### GOAL
Update the lines from the one containing "Open more options for Quick Assist" through the end of the rows, inclusive, by replacing "Task" with "Instruction" and keeping everything else the same. Leave the pictures out of your answer.

[Target position records]

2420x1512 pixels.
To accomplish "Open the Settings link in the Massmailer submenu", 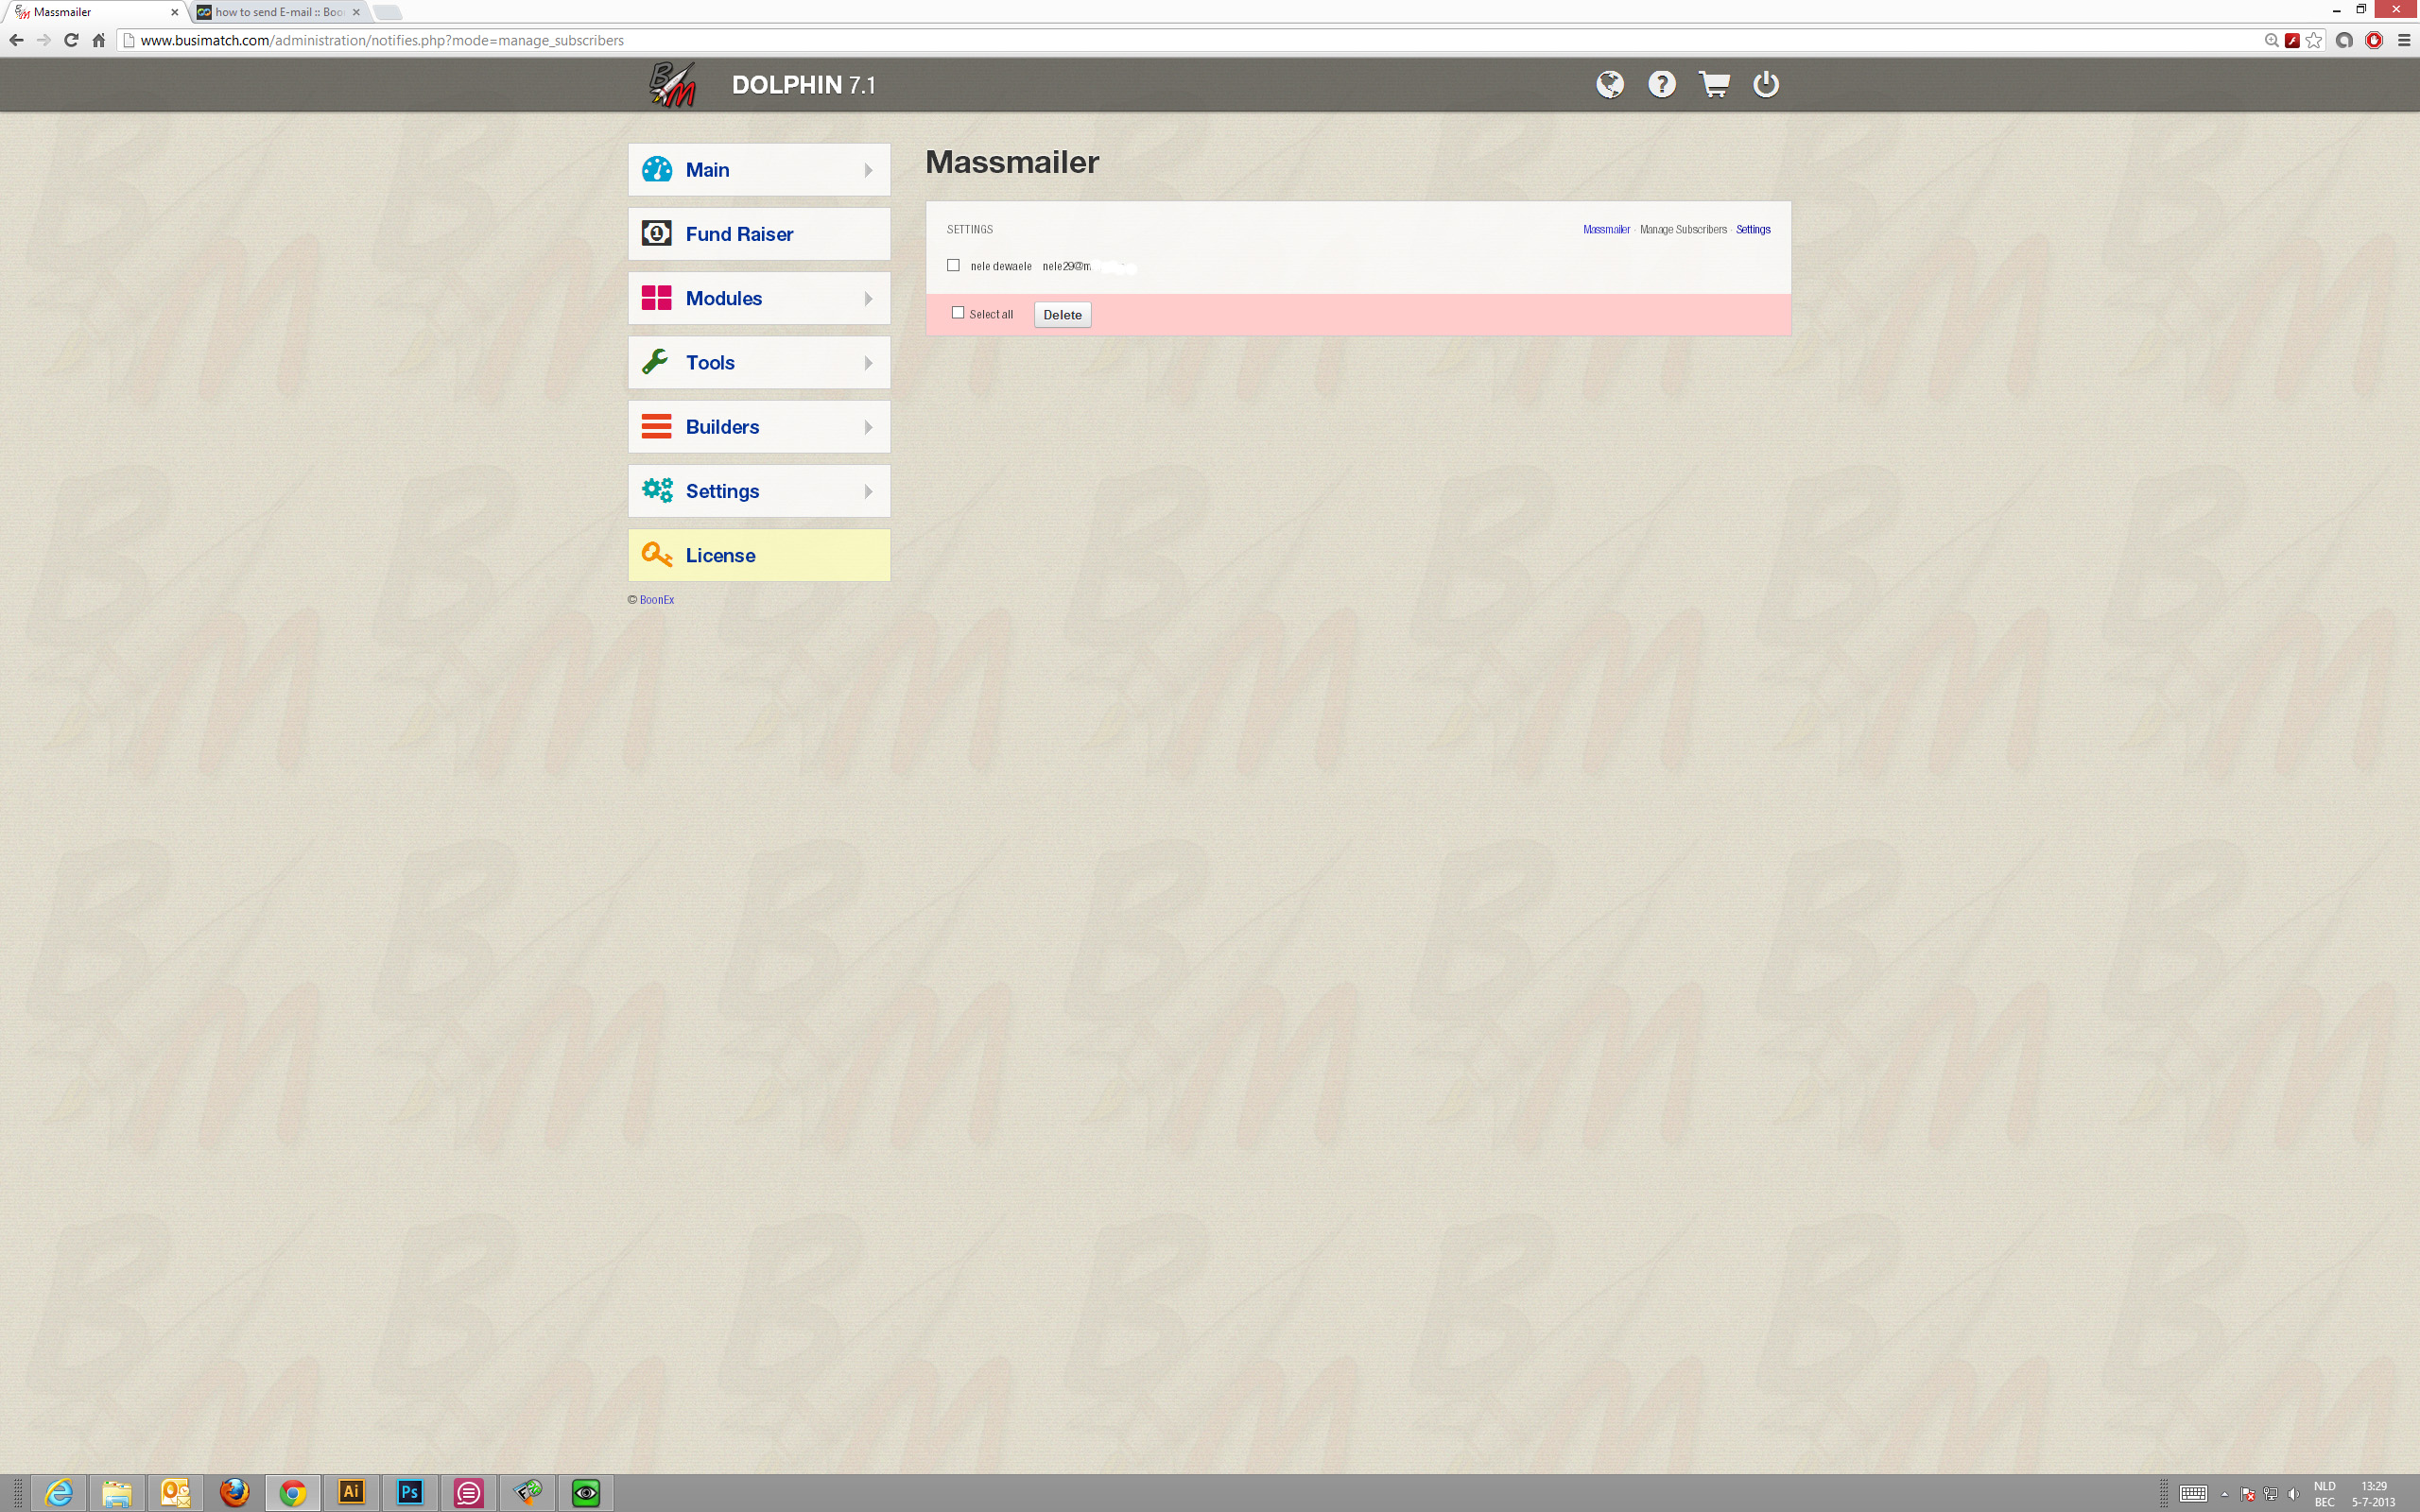I will [x=1753, y=230].
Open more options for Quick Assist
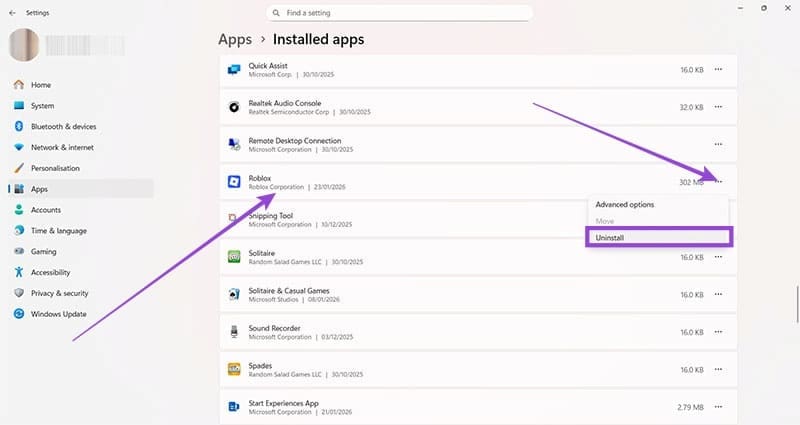This screenshot has height=425, width=800. (718, 70)
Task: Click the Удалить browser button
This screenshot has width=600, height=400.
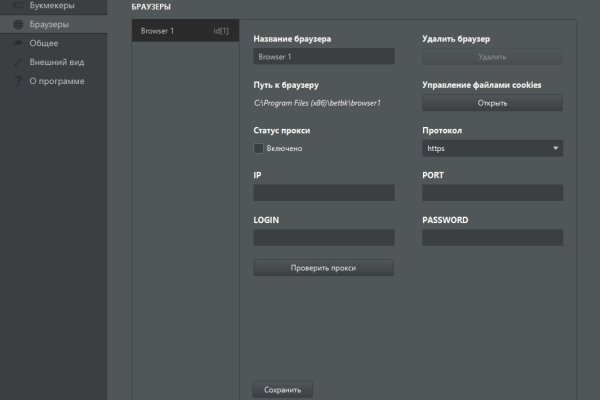Action: 492,57
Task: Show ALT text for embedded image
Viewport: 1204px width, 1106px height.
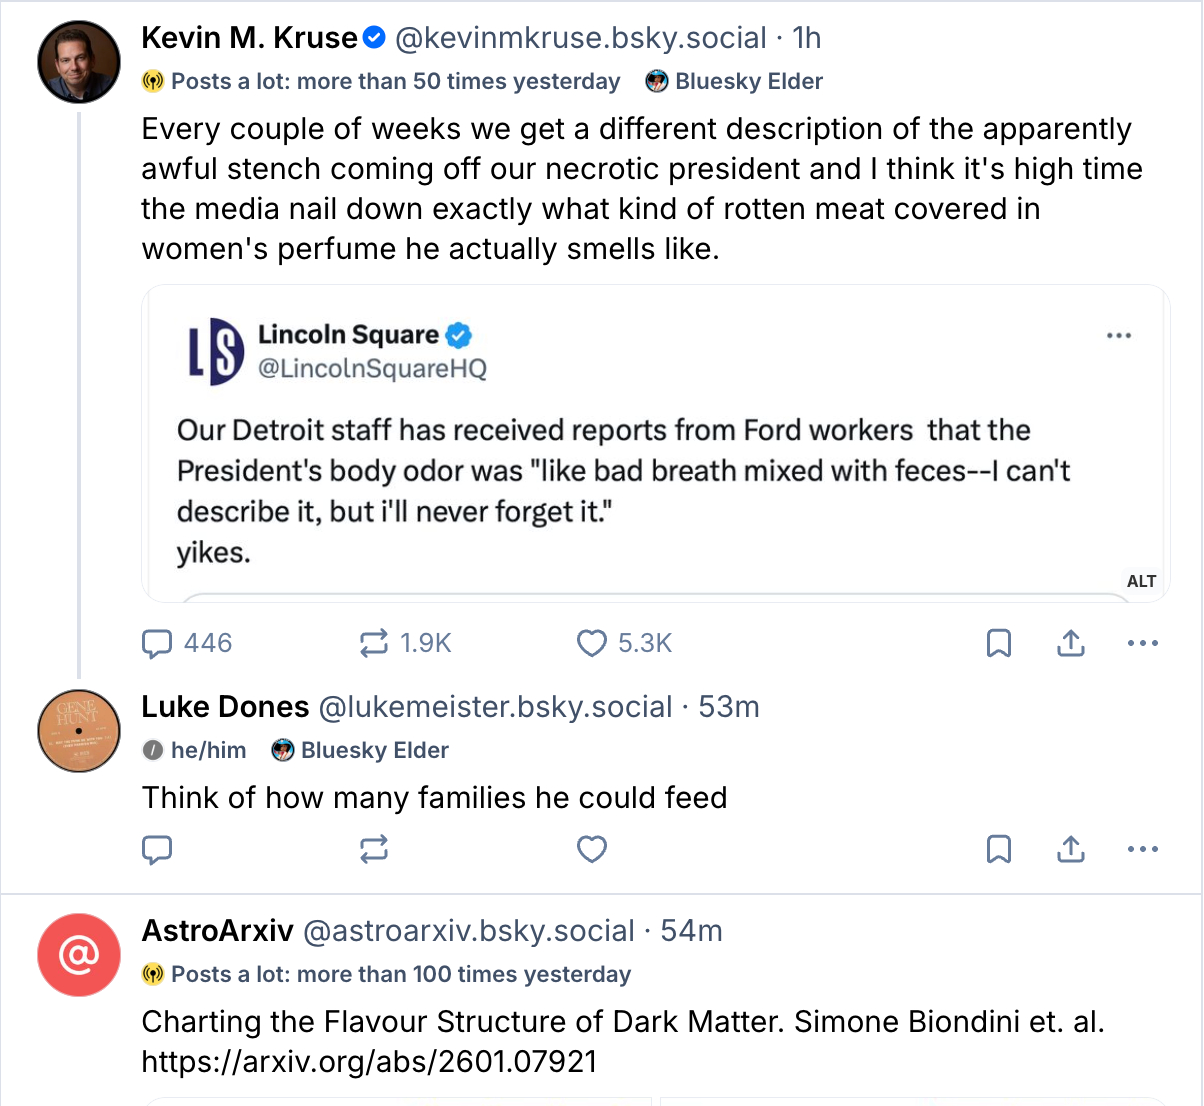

### FINISHED ANSWER
Open more options for Quick Assist
This screenshot has height=425, width=800. (718, 70)
Instruction: Click the Удалить browser button
This screenshot has width=600, height=400.
Action: 492,57
Instruction: Show ALT text for embedded image
Viewport: 1204px width, 1106px height.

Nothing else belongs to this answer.